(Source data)
================

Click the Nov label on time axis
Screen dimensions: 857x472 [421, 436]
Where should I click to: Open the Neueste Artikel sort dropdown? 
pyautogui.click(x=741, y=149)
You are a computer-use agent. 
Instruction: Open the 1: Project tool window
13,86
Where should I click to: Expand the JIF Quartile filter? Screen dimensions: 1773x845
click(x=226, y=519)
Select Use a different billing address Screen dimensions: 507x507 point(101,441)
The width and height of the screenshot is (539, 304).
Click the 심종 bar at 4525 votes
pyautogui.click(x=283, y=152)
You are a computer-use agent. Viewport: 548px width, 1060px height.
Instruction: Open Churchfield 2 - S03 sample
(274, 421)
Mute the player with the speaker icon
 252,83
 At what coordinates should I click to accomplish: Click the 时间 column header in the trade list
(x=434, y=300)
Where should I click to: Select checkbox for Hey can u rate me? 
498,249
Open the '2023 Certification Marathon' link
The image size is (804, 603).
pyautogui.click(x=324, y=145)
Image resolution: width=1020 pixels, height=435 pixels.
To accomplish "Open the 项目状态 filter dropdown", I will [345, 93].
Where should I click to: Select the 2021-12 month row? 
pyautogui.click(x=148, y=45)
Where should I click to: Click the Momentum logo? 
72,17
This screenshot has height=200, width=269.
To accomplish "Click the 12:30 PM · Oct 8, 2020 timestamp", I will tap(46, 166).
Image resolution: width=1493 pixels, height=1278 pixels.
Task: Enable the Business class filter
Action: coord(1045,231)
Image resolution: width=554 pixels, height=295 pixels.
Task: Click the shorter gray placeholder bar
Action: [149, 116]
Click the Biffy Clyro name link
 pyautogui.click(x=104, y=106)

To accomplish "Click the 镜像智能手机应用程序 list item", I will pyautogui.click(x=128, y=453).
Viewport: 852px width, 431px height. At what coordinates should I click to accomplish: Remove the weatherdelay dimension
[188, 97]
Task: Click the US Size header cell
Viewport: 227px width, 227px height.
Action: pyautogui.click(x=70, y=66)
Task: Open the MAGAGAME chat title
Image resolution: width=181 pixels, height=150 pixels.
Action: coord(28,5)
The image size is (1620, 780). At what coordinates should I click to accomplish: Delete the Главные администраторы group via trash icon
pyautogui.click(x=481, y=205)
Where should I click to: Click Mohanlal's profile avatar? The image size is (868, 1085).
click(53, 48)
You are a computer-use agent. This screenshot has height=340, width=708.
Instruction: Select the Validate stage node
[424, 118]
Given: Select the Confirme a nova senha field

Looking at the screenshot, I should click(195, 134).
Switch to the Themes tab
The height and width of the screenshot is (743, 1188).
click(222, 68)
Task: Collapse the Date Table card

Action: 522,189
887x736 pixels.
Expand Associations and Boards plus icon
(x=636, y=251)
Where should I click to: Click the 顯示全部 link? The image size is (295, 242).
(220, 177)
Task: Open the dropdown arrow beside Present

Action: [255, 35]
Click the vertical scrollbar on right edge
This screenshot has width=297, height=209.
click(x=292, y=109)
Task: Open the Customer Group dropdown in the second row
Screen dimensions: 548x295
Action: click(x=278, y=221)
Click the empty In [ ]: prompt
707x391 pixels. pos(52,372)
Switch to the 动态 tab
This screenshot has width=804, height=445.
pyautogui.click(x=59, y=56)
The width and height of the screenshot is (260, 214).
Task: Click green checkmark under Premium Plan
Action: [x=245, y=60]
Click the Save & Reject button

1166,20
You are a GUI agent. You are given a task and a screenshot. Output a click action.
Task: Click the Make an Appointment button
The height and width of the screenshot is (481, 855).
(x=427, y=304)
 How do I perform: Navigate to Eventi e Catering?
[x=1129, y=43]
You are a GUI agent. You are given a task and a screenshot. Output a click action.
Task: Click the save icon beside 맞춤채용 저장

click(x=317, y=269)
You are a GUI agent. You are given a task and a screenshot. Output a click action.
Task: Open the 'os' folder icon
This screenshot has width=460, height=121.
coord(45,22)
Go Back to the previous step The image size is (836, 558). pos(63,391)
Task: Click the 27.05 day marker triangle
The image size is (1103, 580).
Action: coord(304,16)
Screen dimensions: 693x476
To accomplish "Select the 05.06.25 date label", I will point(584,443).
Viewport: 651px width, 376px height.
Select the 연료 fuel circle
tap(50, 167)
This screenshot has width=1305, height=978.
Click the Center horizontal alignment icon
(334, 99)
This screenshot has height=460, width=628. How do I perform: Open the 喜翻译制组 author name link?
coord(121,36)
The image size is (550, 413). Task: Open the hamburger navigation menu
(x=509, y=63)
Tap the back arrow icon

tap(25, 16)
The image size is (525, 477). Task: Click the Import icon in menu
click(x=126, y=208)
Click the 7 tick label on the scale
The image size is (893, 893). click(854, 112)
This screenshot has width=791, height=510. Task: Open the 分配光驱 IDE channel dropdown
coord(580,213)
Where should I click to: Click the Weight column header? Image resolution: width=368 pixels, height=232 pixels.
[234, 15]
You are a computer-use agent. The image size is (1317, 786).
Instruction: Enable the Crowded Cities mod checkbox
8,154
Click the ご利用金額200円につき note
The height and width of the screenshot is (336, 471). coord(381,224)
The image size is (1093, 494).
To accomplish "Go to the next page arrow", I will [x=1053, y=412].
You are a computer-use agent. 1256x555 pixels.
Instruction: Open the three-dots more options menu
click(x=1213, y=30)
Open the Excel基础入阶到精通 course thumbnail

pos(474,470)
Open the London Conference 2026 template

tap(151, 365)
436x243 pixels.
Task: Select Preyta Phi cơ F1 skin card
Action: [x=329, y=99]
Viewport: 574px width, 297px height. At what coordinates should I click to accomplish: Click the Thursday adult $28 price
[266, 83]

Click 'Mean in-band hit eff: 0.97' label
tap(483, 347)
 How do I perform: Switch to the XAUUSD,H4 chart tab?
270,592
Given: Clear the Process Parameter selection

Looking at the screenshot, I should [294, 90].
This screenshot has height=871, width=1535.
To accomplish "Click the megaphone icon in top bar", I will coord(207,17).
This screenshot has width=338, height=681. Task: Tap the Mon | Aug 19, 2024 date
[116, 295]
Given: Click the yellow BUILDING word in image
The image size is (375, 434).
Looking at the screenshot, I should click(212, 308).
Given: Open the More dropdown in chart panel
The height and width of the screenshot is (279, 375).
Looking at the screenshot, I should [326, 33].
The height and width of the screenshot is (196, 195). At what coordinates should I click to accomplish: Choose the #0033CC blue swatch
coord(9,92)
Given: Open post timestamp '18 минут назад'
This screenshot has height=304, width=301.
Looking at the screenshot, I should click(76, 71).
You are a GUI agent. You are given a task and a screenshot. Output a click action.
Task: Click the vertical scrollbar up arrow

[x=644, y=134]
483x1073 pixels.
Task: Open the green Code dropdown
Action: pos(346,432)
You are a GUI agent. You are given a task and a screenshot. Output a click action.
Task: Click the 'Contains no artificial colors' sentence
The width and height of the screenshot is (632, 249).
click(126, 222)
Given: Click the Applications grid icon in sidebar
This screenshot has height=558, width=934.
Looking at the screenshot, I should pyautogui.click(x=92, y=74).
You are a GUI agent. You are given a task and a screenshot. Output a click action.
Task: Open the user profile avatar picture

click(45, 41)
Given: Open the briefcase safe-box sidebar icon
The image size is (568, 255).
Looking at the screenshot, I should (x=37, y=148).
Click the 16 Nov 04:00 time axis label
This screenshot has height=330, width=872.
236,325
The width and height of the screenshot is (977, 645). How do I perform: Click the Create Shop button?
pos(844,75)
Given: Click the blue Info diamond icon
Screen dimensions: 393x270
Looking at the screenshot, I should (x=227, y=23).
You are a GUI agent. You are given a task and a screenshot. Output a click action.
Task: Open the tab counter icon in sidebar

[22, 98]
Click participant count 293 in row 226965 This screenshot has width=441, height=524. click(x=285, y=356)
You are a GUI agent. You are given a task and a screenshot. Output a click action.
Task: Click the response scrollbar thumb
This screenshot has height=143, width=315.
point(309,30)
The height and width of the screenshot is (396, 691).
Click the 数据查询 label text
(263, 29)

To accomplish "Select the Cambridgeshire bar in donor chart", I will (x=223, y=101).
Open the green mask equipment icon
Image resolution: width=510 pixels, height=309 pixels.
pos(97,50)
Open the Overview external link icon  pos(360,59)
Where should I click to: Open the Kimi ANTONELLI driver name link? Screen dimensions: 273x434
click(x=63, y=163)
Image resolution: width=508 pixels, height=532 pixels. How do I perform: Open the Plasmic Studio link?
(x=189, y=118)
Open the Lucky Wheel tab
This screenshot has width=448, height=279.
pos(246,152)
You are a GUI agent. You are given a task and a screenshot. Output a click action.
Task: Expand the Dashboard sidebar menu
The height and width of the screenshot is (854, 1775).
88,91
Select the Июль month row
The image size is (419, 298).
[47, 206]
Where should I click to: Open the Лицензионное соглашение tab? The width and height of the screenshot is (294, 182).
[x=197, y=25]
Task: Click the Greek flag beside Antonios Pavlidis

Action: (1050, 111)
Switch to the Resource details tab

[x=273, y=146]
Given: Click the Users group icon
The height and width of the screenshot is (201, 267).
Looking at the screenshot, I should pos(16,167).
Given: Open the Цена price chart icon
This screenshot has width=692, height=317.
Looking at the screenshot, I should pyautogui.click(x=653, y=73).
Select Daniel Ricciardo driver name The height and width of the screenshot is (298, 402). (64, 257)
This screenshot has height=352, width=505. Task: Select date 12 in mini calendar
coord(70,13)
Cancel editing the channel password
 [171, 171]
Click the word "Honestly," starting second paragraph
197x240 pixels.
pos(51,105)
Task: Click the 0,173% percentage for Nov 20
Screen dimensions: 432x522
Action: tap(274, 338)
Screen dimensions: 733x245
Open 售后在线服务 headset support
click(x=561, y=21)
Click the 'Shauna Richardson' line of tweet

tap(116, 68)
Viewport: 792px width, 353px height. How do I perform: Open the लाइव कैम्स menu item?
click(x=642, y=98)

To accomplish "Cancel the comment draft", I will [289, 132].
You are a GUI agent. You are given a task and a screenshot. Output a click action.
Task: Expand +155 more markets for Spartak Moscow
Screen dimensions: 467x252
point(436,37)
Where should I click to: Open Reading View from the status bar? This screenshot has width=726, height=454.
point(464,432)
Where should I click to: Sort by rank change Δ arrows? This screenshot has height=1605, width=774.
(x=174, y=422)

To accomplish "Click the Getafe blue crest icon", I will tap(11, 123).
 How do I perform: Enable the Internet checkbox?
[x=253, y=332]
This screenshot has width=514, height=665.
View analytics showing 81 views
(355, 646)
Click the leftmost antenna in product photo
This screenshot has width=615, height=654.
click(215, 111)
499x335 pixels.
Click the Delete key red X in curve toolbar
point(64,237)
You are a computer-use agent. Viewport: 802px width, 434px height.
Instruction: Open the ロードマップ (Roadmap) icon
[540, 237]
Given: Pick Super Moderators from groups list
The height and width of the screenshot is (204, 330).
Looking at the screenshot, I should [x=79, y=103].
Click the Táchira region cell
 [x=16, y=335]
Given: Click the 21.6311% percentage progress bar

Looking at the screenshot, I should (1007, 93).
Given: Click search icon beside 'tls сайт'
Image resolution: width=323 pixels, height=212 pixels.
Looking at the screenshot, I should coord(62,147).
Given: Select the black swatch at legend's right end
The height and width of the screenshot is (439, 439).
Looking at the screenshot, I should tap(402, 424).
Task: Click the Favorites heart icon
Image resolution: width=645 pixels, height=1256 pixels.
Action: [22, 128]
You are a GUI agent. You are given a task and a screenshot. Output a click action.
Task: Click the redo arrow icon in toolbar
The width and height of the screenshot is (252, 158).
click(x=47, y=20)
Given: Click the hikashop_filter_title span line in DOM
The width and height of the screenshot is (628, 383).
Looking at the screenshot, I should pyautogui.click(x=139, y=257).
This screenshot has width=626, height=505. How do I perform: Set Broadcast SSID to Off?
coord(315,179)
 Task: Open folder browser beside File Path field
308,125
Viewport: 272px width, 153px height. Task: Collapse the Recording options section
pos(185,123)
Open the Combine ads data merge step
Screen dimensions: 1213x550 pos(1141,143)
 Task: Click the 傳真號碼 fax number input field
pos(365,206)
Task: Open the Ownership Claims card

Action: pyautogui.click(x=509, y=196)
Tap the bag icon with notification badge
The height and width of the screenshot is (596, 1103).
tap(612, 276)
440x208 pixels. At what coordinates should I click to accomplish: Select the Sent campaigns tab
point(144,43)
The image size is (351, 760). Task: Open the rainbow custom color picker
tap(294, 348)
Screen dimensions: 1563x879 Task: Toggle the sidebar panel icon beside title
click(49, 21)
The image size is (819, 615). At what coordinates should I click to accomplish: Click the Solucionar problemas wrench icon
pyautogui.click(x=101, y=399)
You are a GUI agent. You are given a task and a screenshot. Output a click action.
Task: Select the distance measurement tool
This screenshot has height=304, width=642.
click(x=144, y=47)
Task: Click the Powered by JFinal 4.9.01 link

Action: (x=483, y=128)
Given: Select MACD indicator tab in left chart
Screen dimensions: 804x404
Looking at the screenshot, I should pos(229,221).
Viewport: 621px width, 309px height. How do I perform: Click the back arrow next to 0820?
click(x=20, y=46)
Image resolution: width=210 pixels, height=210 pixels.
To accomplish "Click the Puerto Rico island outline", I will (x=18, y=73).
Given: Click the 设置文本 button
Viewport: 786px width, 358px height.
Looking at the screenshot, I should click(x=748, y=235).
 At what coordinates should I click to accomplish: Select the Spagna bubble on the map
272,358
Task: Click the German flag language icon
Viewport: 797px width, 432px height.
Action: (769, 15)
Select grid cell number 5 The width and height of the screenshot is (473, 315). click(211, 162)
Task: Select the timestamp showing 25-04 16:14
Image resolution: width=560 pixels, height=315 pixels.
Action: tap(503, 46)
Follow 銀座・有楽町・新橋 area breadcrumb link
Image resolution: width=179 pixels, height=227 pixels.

================

→ **Your goal**: From the entries above, extract every line where the word "grid" appears.

→ **Problem solution**:
Given: Click the Applications grid icon in sidebar
Select grid cell number 5 The width and height of the screenshot is (473, 315). click(211, 162)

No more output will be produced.